German World War II submarine

German submarine U-2504 was a Type XXI U-boat (one of the "Elektroboote") of Nazi Germany's Kriegsmarine, built for service in World War II. She was ordered on 6 November 1943, and was laid down on 20 May 1944 at the Blohm & Voss yard at Hamburg, as yard number 2504. She was launched on 18 July 1944, and commissioned under the command of Oberleutnant zur See Horst Günther on 12 August 1944.

==Design==
Like all Type XXI U-boats, U-2504 had a displacement of 1621 t when at the surface and 1819 t while submerged. She had a total length of 76.70 m (o/a), a beam of 8 m, and a draught of 6.32 m. The submarine was powered by two MAN SE supercharged six-cylinder M6V40/46KBB diesel engines each providing 4000 PS, two Siemens-Schuckert GU365/30 double-acting electric motors each providing 5000 PS, and two Siemens-Schuckert silent running GV232/28 electric motors each providing 226 PS.

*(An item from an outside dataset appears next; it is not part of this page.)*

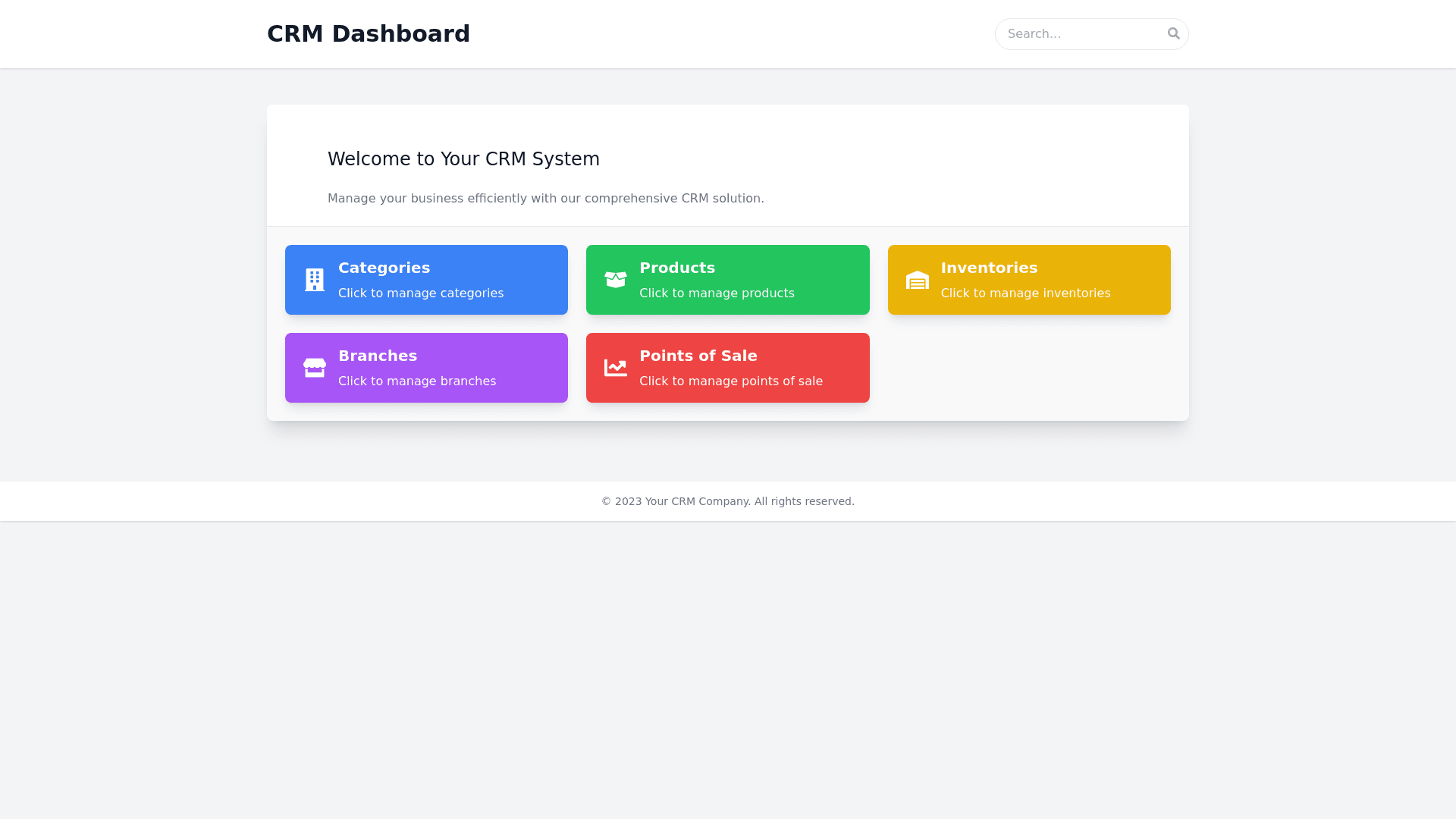Click the warehouse icon on Inventories card
The height and width of the screenshot is (819, 1456).
tap(917, 280)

The submarine had a maximum surface speed of 15.6 kn and a submerged speed of 17.2 kn. When running on silent motors the boat could operate at a speed of 6.1 kn. When submerged, the boat could operate at 5 kn for 340 nmi; when surfaced, she could travel 15500 nmi at 10 kn. U-2504 was fitted with six 53.3 cm torpedo tubes in the bow and four 2 cm C/30 anti-aircraft guns. She could carry twenty-three torpedoes or seventeen torpedoes and twelve mines. The complement was five officers and fifty-two men.

==Fate==
U-2504 was scuttled on 3 May 1945, at 0700 hrs, near Hamburg as part of Operation Regenbogen. The wreck was later raised and broken up.